Há quase 40 anos atuando com a formação de cidadãos e jogadores de futebol através da Escolinha Pelezinho, Júlio César de Souza, o Pelezinho, se tornou referência em categorias de base no Mato Grosso do Sul.

Enquanto se prepara para celebrar o quadragésimo aniversário da instituição, o fundador e administrador da escolinha foi o entrevistado do Jornal da Hora desta quinta-feira (16). Aos microfones do Grupo Hora, Pelezinho explicou o porquê da capital do estado ter diminuído as formação de novos atletas, e apontou a gestão dos clubes como responsáveis.
“A gestão das equipes dos nossos clubes pecaram muito, não valorizaram as categorias de base e priorizaram os profissionais e os profissionais são caros. O investimento mesmo na categoria de base não teve, sempre tinha na equipe principal […] trazem jogador de fora para o profissional mas a base não tem esse investimento”, disse.

* * * *

ENUNCIADO A
Liste todos os nomes próprios que aparecem no trecho sobre Pelezinho, cada um uma única vez.
ENUNCIADO B
Retome o trecho sobre Pelezinho a partir da última frase apresentada.
Os dados abaixo vêm de outra fonte, sem relação com o trecho.

DADOS BRUTOS
* * * *

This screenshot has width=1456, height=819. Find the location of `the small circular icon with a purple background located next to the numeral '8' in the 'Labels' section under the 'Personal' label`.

* * * *

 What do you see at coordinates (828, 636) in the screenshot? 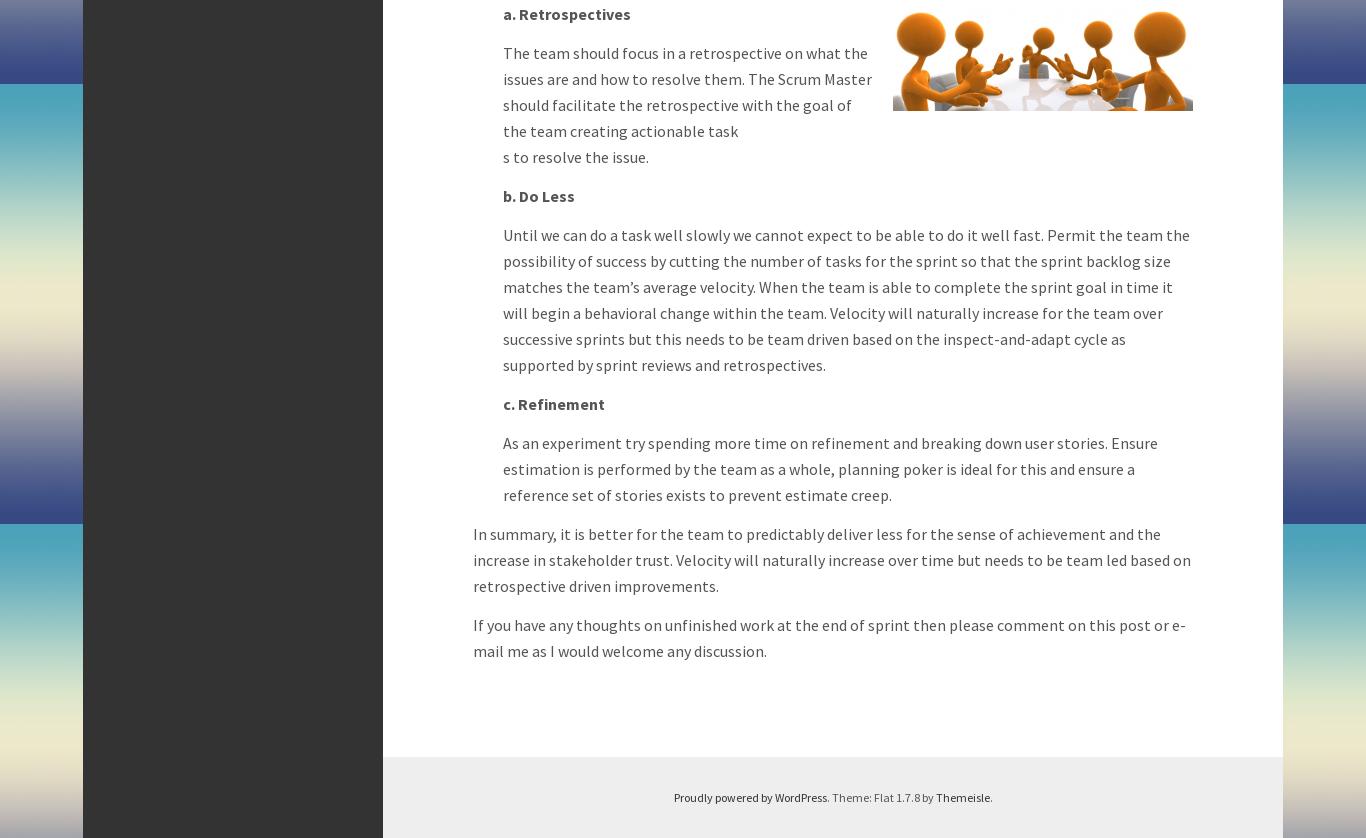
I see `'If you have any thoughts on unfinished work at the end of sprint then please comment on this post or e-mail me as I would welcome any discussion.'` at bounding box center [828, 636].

* * * *

RESPOSTA A
Escolinha Pelezinho
Júlio César de Souza
Pelezinho
Mato Grosso do Sul
Jornal da Hora
Grupo Hora

RESPOSTA B
Além do cenário regional, Pelezinho também avaliou a condição do Brasil na formação de novos atletas e jogadores únicos. Segundo ele, o Brasil só voltará a ter alto nível no futebol internacional quando voltar os investimentos para as escolinhas.
“Para o Brasil voltar a ter uma preponderância no futebol internacional, nós temos que retornar a nossa origem. Nós temos que formar jogadores como tínhamos antes, jogadores abusados, que dão drible, que dão um chapeuzinho, que onde o Brasil desequilibrava. Normalmente a Seleção tinha cinco, seis excepcionais tipo fora de série e os outros cinco excelentes, então tinha-se uma seleção de jogadores com competência técnica. O que aconteceu na Copa é um reflexo”, concluiu.